AIM OF THE TASK
Please copy every record below exactly, but leave the pictures out.

Stored items:
--
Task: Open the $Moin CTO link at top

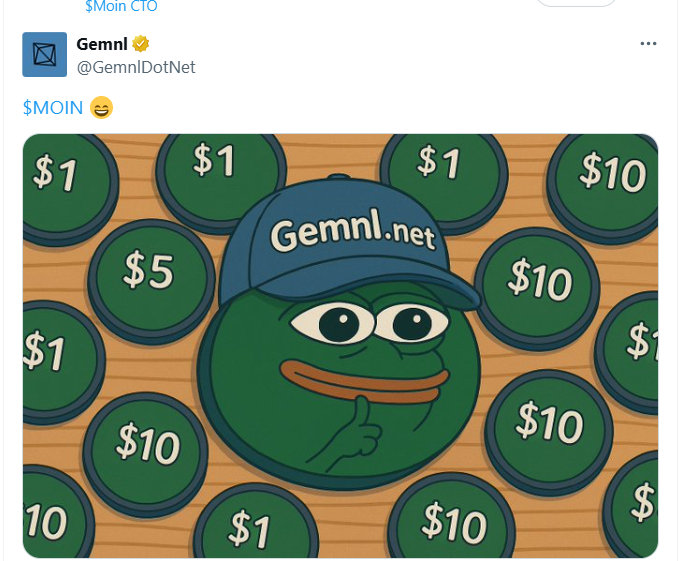Action: point(121,6)
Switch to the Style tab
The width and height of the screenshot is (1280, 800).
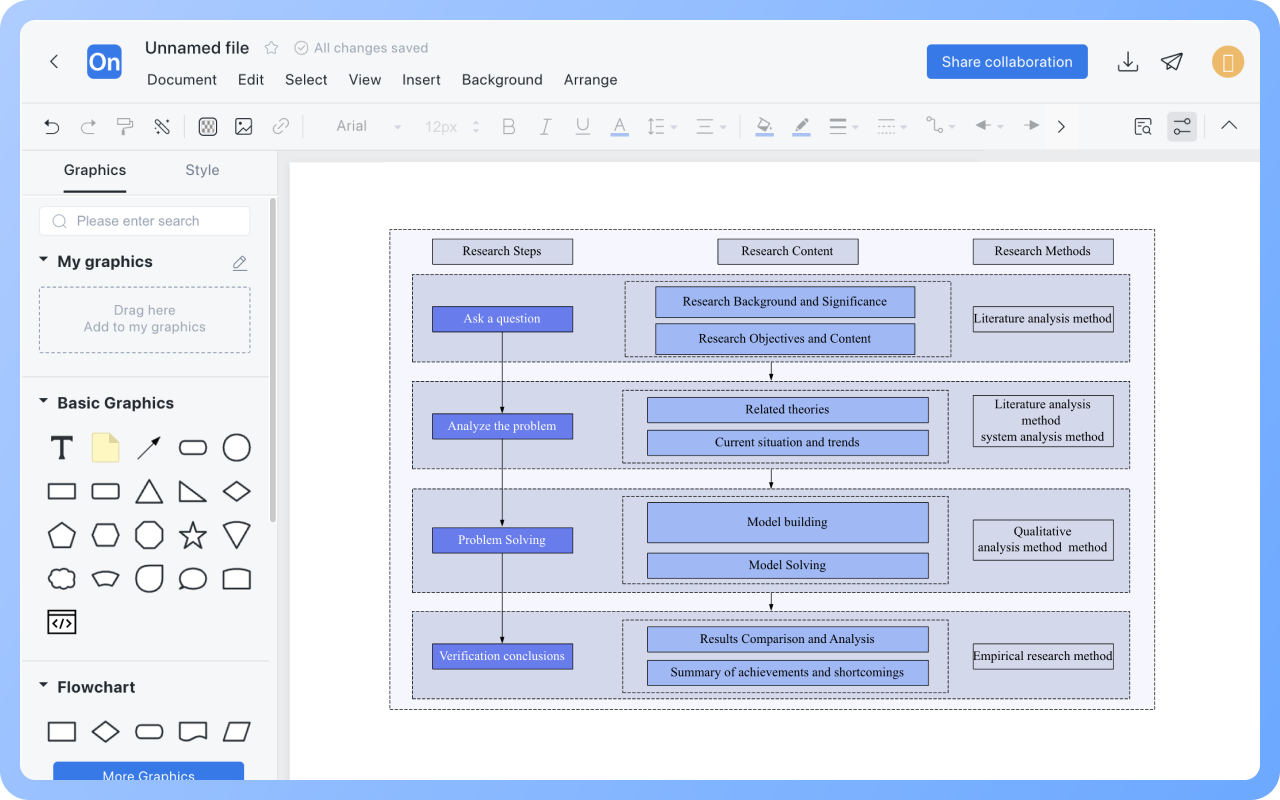tap(202, 170)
--
SOLUTION TO THE EXERCISE
Task: Open the $Moin CTO link at top

Action: point(121,6)
Switch to the Style tab
The width and height of the screenshot is (1280, 800).
tap(202, 170)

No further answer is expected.